Data listing
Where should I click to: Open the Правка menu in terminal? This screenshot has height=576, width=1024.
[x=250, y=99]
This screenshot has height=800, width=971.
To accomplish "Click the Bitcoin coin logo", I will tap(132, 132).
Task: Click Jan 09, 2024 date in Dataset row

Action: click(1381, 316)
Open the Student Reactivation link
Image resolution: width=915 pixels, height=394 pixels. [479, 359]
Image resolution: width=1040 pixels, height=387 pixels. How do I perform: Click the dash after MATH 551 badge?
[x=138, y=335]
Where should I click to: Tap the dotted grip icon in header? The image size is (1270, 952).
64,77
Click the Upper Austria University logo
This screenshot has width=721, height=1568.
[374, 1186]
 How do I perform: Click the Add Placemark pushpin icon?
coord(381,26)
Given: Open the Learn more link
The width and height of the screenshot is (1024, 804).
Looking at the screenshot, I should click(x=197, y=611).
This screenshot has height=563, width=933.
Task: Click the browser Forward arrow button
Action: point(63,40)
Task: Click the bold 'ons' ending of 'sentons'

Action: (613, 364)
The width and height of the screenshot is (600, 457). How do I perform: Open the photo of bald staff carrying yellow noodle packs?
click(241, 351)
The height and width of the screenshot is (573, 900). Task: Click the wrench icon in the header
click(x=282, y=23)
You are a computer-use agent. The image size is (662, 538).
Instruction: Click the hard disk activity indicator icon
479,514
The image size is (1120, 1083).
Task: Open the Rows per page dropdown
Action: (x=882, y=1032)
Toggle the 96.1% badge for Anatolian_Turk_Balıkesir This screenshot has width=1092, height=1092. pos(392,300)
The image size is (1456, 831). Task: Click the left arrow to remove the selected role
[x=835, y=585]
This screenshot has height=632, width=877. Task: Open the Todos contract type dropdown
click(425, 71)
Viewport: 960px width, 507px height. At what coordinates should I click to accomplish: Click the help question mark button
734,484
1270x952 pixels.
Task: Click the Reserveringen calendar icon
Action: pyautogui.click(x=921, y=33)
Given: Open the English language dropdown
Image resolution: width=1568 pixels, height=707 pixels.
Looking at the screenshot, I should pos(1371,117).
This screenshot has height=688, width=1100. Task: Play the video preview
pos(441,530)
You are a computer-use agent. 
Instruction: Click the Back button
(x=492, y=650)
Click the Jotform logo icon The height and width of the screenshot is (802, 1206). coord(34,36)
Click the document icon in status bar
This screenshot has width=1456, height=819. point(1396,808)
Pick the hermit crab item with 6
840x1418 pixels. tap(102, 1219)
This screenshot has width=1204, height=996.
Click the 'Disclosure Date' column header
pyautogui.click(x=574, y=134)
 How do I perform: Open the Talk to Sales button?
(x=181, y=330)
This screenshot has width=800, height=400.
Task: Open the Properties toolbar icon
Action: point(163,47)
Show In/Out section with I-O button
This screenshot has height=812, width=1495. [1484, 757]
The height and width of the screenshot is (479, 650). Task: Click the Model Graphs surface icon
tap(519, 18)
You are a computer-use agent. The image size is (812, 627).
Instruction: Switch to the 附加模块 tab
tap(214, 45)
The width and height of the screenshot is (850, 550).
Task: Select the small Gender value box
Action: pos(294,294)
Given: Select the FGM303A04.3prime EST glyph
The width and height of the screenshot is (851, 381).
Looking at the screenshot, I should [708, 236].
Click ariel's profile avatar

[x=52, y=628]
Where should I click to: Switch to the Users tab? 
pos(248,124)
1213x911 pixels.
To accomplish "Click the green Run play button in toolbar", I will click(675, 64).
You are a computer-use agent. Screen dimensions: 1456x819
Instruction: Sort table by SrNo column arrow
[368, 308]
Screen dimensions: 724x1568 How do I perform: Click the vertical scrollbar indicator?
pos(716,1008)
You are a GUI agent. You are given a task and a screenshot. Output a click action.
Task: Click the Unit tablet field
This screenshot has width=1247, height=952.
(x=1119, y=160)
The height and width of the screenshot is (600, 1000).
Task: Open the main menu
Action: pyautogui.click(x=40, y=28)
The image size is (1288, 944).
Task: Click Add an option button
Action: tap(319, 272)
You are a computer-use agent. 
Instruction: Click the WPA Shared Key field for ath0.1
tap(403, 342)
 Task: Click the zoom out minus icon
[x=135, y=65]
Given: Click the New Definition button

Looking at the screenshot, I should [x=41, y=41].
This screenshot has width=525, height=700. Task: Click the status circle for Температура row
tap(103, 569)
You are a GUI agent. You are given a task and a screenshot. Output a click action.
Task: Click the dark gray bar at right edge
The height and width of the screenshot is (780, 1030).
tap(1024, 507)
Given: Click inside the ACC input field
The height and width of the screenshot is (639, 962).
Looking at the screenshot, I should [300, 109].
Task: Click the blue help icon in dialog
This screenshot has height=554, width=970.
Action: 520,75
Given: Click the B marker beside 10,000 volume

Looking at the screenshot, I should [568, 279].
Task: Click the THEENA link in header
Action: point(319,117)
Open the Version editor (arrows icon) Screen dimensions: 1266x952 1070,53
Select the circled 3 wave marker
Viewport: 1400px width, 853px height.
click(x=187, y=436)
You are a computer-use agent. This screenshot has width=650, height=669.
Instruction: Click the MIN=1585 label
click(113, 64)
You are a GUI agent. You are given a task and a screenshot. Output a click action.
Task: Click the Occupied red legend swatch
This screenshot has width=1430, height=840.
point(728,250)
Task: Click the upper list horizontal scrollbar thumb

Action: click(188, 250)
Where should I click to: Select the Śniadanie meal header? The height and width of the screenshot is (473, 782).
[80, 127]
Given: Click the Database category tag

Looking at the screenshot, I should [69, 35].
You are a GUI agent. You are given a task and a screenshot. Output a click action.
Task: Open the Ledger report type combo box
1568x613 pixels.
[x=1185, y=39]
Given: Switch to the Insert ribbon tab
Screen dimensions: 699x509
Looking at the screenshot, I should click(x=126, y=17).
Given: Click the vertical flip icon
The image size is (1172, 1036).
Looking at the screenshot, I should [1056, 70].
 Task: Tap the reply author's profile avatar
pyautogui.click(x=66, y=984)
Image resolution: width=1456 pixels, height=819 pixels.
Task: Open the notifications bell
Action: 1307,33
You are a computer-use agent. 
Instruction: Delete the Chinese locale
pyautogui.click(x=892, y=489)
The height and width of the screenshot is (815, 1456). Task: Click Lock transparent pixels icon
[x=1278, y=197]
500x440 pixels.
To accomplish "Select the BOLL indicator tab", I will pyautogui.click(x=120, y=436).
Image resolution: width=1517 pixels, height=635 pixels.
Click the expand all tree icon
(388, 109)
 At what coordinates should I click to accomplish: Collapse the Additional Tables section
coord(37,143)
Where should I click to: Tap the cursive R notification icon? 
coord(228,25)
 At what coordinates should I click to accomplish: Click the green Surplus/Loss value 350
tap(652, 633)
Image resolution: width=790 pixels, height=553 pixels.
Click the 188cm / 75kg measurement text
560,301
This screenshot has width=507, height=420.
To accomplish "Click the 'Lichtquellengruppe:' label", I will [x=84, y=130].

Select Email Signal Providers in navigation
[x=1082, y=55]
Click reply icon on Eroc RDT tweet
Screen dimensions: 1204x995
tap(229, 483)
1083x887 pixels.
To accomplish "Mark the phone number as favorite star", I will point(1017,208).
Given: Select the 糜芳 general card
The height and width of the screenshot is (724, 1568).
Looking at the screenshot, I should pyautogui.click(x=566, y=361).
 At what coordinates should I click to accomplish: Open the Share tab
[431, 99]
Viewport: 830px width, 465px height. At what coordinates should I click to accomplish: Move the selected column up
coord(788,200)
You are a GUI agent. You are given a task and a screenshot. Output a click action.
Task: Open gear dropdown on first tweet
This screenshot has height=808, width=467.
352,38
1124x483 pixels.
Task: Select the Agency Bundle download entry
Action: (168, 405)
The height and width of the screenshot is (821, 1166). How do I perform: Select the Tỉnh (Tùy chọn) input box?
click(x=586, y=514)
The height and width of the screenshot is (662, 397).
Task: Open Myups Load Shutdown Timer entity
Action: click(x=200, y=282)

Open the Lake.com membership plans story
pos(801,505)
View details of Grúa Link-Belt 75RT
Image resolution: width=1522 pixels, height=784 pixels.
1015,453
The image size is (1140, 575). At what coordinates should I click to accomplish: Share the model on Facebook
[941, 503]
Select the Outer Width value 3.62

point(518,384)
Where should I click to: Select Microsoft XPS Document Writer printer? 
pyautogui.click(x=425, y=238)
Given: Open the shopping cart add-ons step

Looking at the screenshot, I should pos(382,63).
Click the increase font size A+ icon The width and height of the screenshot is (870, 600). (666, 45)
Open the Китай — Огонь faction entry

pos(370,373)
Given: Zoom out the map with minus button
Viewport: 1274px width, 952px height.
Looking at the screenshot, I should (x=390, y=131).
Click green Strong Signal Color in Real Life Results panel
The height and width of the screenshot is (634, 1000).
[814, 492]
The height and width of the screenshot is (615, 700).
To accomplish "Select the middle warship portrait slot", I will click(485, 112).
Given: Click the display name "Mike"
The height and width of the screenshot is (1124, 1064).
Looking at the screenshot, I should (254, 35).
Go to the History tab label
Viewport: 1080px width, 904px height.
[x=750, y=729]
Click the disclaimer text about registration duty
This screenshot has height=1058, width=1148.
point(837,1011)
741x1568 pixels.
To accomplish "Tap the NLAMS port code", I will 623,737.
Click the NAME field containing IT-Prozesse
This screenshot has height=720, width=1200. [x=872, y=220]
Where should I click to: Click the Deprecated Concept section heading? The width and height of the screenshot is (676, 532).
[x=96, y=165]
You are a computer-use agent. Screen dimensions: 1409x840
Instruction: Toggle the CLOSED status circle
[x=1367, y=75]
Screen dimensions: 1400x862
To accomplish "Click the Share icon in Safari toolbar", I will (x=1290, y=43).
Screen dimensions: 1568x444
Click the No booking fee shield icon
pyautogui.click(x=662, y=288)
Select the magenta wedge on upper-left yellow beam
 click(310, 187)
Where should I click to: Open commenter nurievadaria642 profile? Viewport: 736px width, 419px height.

PROBLEM » Please state how many lines of the records contain the word "perform", giving only the number.

SOLUTION FOR THIS PROBLEM » 6